PASSAGE TO READ:
PRS Brent Mason Signature Review
So what does a celebrated Nashville session player with an armoury of guitars at his disposal need from a new axe? Flexibility – and that’s what you get from this new PRS with a twist. Review by Marcus Leadley
Description: Solidbody electric guitar. Made in USA
Contact: PRS Europe – 44 1223 874 301 – www.prsguitars.com
Brent who? If you’re not a country music fan then you might just be let off for not knowing the name – but Mason has been cited as being the most recorded guitarist of all time, which is quite something. Aside from a brief flirtation concentrating upon his own career in the late ’90s, he’s always been a gun for hire. Rated as one of the top 10 session players of all time by people who create such lists, he’s a Grammy award winner, a 12-time winner of the Academy of Country Music Guitarist of the Year Award, and a two-time winner of the CMA Award for Musician of the Year. His credits include Dolly Parton, Neil Diamond, Willie Nelson and Merle Haggard. Include the adverts, TV and the film soundtracks, and he has well over 1000 recording credits.
The new PRS Brent Mason Signature isn’t the first guitar to bear his name; Valley Arts offers a version of his grey ’68 Telecaster. That Tele is modified with an additional middle position single coil on a blend control so it can be wound in or out, and a mini humbucker at the neck. You might think that no PRS could have many close similarities to an old Tele – but this new model, like the DC3, NF3 and the 305, has a bolt-on neck. In fact, the PRS 305 contributes one of its special single coil pickups for the Mason’s middle position, and on either side of it you’ll find a specially-wound 408 humbucker. All the pickups share a single master tone and volume control. In addition there’s a five-way blade selector and a pair of mini toggle switches to tap the humbuckers for single coil sounds. That’s nine different settings in total.

DESCRIPTION OF THE TASK:
Continue the review of the PRS Brent Mason Signature guitar, starting right after its last sentence.

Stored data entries
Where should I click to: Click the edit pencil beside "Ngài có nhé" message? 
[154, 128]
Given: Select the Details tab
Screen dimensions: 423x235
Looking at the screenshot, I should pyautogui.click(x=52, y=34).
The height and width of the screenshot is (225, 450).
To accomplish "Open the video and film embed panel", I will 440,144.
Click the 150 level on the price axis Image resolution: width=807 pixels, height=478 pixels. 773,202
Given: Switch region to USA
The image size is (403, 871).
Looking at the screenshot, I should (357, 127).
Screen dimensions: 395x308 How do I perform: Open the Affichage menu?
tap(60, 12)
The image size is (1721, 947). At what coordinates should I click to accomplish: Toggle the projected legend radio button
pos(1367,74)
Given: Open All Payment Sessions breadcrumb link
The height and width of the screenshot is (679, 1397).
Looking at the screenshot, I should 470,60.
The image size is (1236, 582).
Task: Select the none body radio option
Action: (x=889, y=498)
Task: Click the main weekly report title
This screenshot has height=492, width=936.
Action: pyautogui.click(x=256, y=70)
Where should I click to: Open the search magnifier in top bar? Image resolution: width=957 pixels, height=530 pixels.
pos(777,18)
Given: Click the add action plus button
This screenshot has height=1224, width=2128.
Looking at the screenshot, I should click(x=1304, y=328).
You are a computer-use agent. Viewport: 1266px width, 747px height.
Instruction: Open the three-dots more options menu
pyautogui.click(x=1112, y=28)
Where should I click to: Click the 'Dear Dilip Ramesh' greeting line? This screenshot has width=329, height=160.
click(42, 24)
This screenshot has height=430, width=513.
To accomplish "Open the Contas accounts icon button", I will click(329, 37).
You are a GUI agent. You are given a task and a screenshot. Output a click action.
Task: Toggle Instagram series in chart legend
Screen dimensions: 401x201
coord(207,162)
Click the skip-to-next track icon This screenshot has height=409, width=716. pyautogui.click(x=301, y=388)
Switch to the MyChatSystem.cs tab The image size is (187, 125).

EXERCISE RESPONSE:
The guitar itself is a very nice piece of work. The body is made from korina, an African hardwood which, according to PRS, offers better midrange frequency resonance than mahogany. It’s a simple double-cut design with a drop-top chamfer for player comfort over the upper rear bout. There’s also a ribcage chamfer around the back, so the guitar feels especially comfortable on a strap – perfect for putting in long hours in a Nashville studio. It’s also very light.
The rock maple neck is attached by a four-bolt-and-plate arrangement. The heel is quite big but this doesn’t overly restrict access, and the 22nd fret is still well within reach. Our test model has a maple fingerboard, but there’s also a rosewood option available. We love the all-maple feel; it’s fast and snappy, and the black-and-pearl bird inlays look very cool. The neck is quite chunky and has the PRS profile that shifts from a broad C to more of a V as you approach the first position; the character is definitely PRS. The 25.25″ scale gives ample tension and twang – it’s about halfway between the classic Gibson and Fender scales, offering a bit of both worlds and something original at the same time. If hardware can be sexy then the Phase III locking tuners with their exposed gears and black cap-locks are eye-candy, and so is the simple, well-designed PRS tremolo bridge. The tuning is rock solid.
In terms of gear Brent Mason is a bit of an fan of boost pedals, favouring the boutique touch with some subtle compression. A lot of the time he uses a modded ’65 Fender Bassman amp head or an early ’70s Fender Twin modded into a head. It’s a fairly simple rig to emulate, and the results are stunning. Mason already uses a couple of PRS guitars (a Paul’s Guitar and a Mike Mushok baritone) so what this signature model gives is the tonal palate and chiming attack of his Tele and the familiar PRS feel, all rolled into one.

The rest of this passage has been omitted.